La première raison, et la plus mise en avant aujourd'hui, est la radicalisation du paysage politique américain, et tout particulièrement du camp Républicain. Le Monde titre d'ailleurs aujourd'hui: "L'extrémisme des partisans de Mitt Romney a précipité son échec". De fait, Mitt Romney n'a obtenu sa nomination comme candidat Républicain que grâce à une radicalisation de ses positions, fort éloignée de ce qui semblait être ses idées lorsqu'il était gouverneur. C'est qu'il lui a fallu obtenir le soutien de la frange la plus extrême du "Grand Old Party", notamment les membres du "Tea Party" et les fondamentalistes religieux, qui n'ont pas manqué de se faire entendre dans la campagne. Le rejet violent des politiques économiques d'Obama a sans doute fini par coûter cher à Romney. D'une part, parce qu'un tel rejet était paradoxal de la part d'un précurseur dans le domaine de la couverture santé universelle, d'autre part, parce que fustiger le gouvernement en temps de crise (qu'elle soit économique ou environnementale) a ses limites. Les débats sur le rôle du gouvernement auraient pu permettre à Romney de se poser en nouveau Reagan, mais l'extrémisme religieux et social des Républicains l'ont rendu vulnérable à certaines attaques, en particulier de la part des défendeurs des droits des femmes. En résumé, on peut dire que le centrisme modéré d'Obama avait quand même plus de chances de plaire, ne serait-ce que pour la constance du candidat ou la continuité au niveau du gouvernement. Romney avait la tâche difficile de proposer une alternative aux politiques d'Obama, tout en étant rassurant pour les Américains modérés ; il n'aura finalement convaincu sur aucun des deux plans.

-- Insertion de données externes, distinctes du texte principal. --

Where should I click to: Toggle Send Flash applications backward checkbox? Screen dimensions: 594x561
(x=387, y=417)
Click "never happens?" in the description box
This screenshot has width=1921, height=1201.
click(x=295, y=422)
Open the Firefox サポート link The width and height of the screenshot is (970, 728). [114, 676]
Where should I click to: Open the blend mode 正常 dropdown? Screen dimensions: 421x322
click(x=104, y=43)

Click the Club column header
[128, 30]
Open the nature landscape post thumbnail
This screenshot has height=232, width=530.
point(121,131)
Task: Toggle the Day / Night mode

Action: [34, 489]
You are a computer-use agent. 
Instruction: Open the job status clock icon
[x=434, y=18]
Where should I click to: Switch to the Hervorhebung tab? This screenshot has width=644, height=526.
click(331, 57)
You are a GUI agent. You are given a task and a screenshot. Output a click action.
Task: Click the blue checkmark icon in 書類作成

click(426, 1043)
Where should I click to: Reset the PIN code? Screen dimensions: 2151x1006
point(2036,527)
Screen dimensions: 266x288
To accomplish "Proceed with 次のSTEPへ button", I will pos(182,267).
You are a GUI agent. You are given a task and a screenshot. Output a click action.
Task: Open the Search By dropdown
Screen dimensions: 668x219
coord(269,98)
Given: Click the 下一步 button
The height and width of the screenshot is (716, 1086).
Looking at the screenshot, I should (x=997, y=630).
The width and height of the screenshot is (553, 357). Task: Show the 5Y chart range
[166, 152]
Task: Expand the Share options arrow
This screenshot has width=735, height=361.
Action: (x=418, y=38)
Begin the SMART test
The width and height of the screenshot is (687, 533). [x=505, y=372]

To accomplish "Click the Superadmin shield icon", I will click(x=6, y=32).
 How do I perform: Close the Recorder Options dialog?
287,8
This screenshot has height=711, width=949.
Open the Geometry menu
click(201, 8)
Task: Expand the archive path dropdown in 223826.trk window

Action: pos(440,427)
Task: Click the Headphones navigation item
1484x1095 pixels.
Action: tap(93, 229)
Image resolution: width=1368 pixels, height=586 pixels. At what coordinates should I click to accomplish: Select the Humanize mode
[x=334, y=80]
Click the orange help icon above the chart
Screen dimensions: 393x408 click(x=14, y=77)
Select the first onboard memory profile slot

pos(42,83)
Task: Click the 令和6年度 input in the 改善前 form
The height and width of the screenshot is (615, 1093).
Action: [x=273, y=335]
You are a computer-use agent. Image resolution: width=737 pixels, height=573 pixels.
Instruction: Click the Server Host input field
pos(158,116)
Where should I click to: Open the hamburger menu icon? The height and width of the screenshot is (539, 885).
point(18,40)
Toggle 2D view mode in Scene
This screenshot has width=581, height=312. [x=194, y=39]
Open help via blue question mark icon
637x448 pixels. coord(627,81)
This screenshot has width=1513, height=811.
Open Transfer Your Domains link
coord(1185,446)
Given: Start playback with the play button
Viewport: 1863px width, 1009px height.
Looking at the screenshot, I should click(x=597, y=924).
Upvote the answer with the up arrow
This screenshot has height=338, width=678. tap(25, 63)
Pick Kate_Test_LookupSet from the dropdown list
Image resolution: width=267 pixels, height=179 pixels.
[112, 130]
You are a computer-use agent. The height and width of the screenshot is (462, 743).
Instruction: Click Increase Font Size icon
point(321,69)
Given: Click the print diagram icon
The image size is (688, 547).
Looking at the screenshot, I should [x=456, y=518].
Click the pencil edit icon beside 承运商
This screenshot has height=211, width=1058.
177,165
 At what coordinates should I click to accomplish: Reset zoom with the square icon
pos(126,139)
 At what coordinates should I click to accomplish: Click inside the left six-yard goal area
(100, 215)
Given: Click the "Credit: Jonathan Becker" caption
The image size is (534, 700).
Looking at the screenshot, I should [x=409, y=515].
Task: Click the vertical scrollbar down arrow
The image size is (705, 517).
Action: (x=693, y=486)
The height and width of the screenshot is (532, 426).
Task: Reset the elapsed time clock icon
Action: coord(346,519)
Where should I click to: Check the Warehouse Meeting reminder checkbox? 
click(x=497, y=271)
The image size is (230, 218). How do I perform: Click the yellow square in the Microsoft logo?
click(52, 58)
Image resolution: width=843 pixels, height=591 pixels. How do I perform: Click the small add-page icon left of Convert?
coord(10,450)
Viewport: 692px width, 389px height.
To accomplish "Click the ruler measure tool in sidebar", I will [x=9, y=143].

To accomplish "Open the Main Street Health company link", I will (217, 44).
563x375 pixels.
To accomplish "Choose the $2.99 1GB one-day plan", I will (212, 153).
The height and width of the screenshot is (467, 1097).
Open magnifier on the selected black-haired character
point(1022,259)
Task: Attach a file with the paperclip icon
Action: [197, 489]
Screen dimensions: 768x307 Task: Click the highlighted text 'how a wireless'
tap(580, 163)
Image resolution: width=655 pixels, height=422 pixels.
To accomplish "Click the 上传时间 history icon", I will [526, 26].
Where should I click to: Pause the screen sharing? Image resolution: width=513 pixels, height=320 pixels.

La seconde raison est moins mise en avant, car les Américains eux-mêmes n'ont pas toujours envie de se confronter à cette réalité, est de nature démographique. Pour résumer, l'élection présidentielle de 2012 est l'une des dernières où l'Amérique WASP a encore un poids significatif. Mais ce poids diminue rapidement. En 1996, l'Amérique blanche représentait encore 83% de la population. Elle représente aujourd'hui quelques 72% - peut-être moins.
C'est ici que l'on prend en compte la pleine mesure de certaines politiques électorales Républicaines: dans un état clé comme la Floride, au moins 1 électeur noir sur 5 n'a pas la possibilité de voter - entre autres à cause de lois visant à empêcher toute personne ayant déjà été condamnée pour un crime de s'exprimer dans les urnes. Lorsqu'on sait que les noirs votent à plus de 90% pour Obama et que la Floride est partagée à 50/50 entre Obama et Romney, l'on comprend mieux l'enjeu politique des lois électorales. Dans tous les états où les Républicains sont au pouvoir, ils cherchent à limiter le vote de franges de la population favorables aux Démocrates: noirs, latinos, immigrants (en situation légale ou illégale), étudiants... etc. Mais de telles tactiques ne font que retarder l'inéluctable, car non seulement les minorités sont en train de devenir la majorité, non seulement les étudiants sont appelés à devenir des adultes capables de se défendre, mais ce sont aussi les villes qui votent massivement Démocrate. Les chiffres sont sans appel: dans un état clé comme l'Ohio, les villes (Cleveland, Cincinnati, Colombus, Dayton) ont voté Obama, tandis que les campagnes ont voté Romney. Sur une carte, le rouge des Républicains prédomine, mais les chiffres sont favorables à Obama. A l'échelle des États-Unis, ce sont quasiment tous les états du midwest et du sud qui votent Républicain. Mais les états peuplés de l'est et de l'ouest ont considérablement plus de poids. De plus, les états du sud sont la terre d'accueil de millions d'immigrants latinos, qui tôt ou tard y gagneront le pouvoir politique. 2012 était une élection difficile pour les Démocrates, mais le temps et la démographie jouent pour eux. Dés 2020 les Républicains pourraient être en sérieuse difficulté face à un électorat massivement hostile aux politiques traditionnelles de l'élite WASP du pays, et contraints de modérer considérablement leurs discours. Le parti Républicain tel qu'il existe aujourd'hui ne pourra survivre à cette évolution.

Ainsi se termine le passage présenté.